Sept. 29 (Bloomberg) -- SP Setia Bhd. jumped to its highest in almost two months after it said Permodalan Nasional Bhd.’s buyout offer is unattractive, fueling prospects of a bidding war for Malaysia’s biggest listed developer by sales.

The stock surged 11 percent to 3.87 ringgit as of the 5 p.m. close in Kuala Lumpur, the highest since Aug. 5. Shareholder Permodalan or PNB, Malaysia’s largest state asset manager, offered 3.90 ringgit apiece for the developer, while the company, run by Chief Executive Officer Liew Kee Sin, said it will seek a rival offer.

He “will go all out to look for competing bids, but the challenge is capital outlay,” Yee Mei Hui, an analyst at HwangDBS Vickers Research Sdn., wrote in a report today. PNB is “taking advantage of the current weak sentiments,” she said, adding that the offer values the company at a 24 percent discount to its realizable net asset value of 5.11 ringgit.

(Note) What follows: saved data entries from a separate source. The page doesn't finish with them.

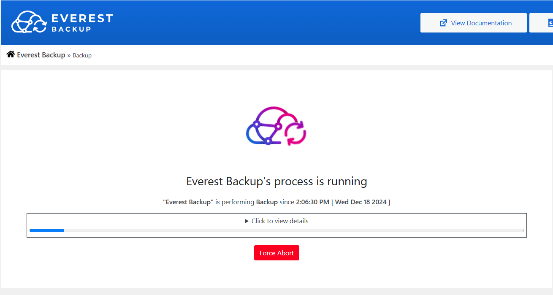Click the partially visible button at top right
The height and width of the screenshot is (295, 553).
[545, 23]
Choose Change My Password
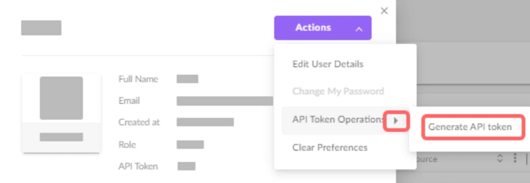530x183 pixels. (338, 91)
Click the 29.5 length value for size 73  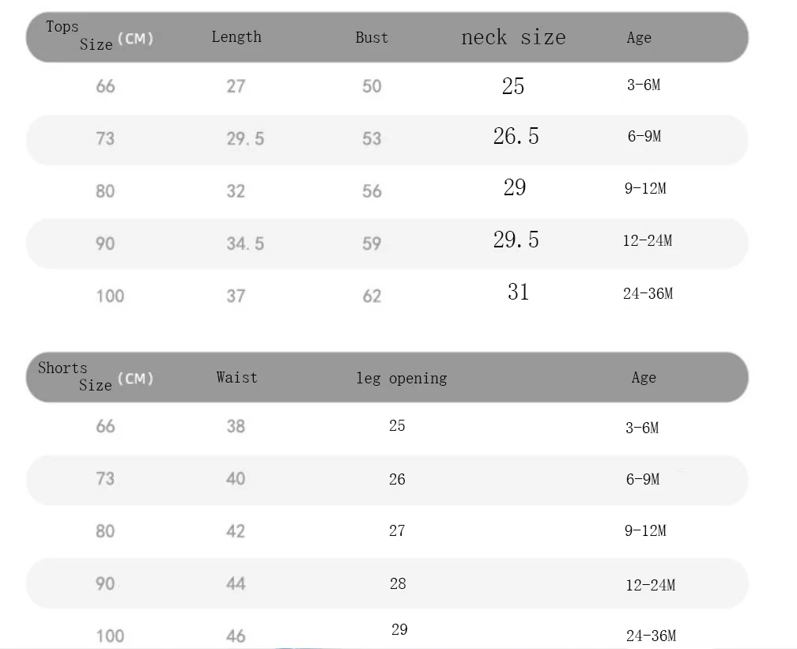(x=245, y=139)
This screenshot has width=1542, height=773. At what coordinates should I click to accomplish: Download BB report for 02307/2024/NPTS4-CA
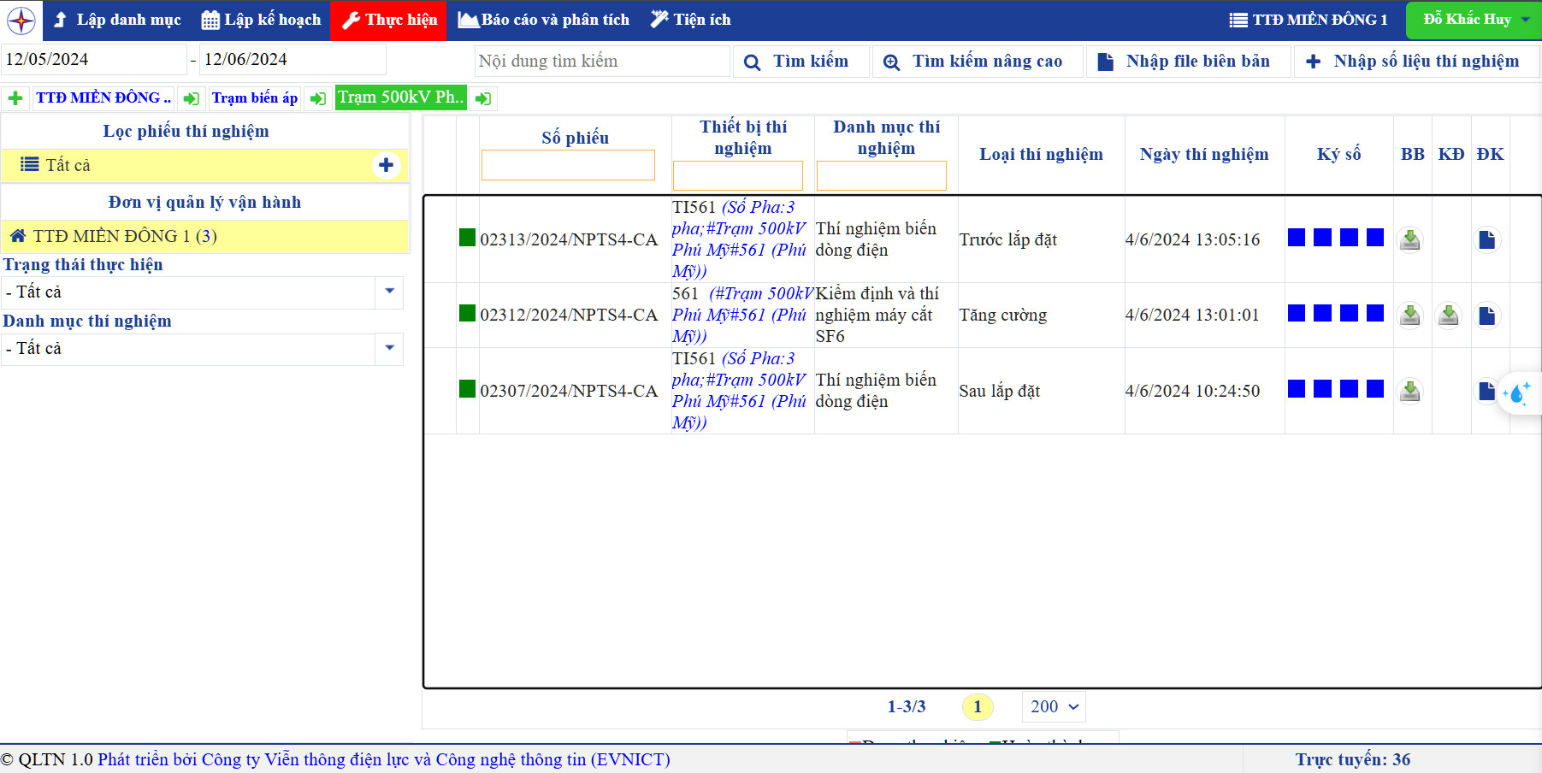pos(1409,392)
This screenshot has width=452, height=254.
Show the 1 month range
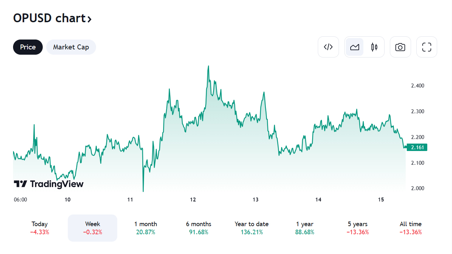click(x=145, y=228)
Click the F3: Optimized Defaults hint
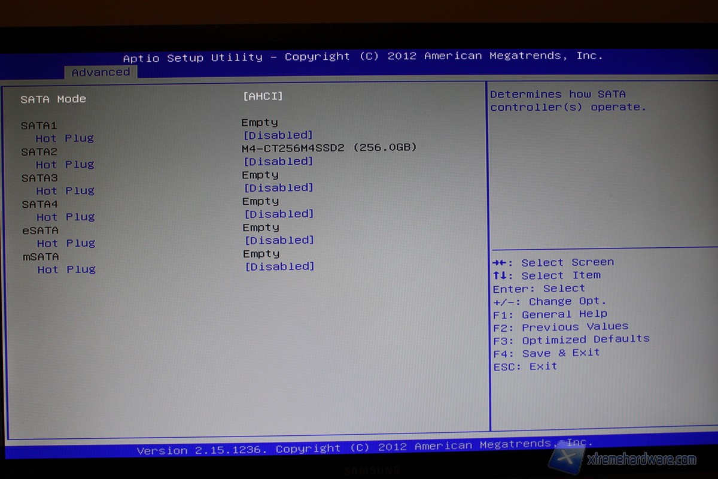718x479 pixels. 571,339
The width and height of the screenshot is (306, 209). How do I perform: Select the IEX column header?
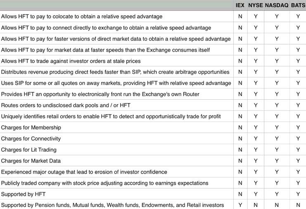pyautogui.click(x=240, y=5)

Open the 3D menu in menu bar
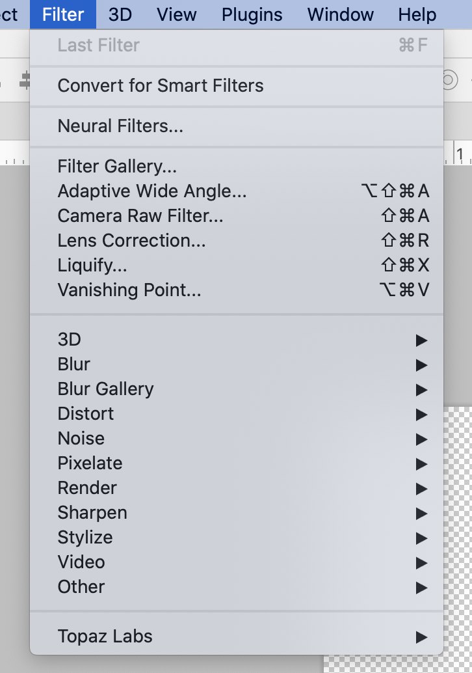120,14
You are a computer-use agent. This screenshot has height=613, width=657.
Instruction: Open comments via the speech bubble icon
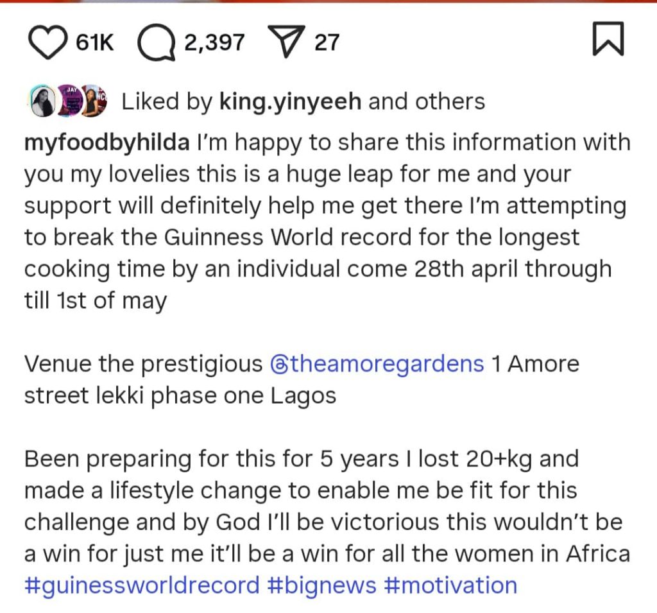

PNB’s all-cash bid, which values SP Setia at 6.9 billion ringgit ($2.2 billion), is set to be Malaysia’s biggest property acquisition in at least two decades and follows the asset manager’s 2009 merger of three developers after buying them out. Kuala Lumpur-based SP Setia will give PNB, which manages about 150 billion ringgit of assets, access to projects in Malaysia, Australia and Vietnam.

‘Better Price?’

“There is a good chance of a better price materializing, which in turn may drum up merger and acquisition excitement,” Hong Leong Investment Bank Bhd. wrote in a report today. “Long- term investors who believe in the intrinsic value of the company should not accept the offer.”

The offer represents a premium of 21.5 percent above SP Setia’s five-day volume-weighted average price of 3.21 ringgit, Maybank Investment Bank Bhd., which is acting for PNB, said in a statement yesterday. This compares with an average premium of 34 percent for 17 property deals of more than $500 million in Southeast Asia in the past five years, according to data compiled by Bloomberg.

PNB’s bid “fundamentally undervalues” the company, SP Setia said in the statement yesterday. The board will seek a rival bid and also ask PNB to raise its offer, it said.

SP Setia had sales of 2.3 billion ringgit in the first 10 months of its current financial year that ends in October, and has a target of 3 billion ringgit, the company said on Sept. 22. The developer posted 4.6 percent growth in net income to 91.2 million ringgit in the third quarter ended July 31.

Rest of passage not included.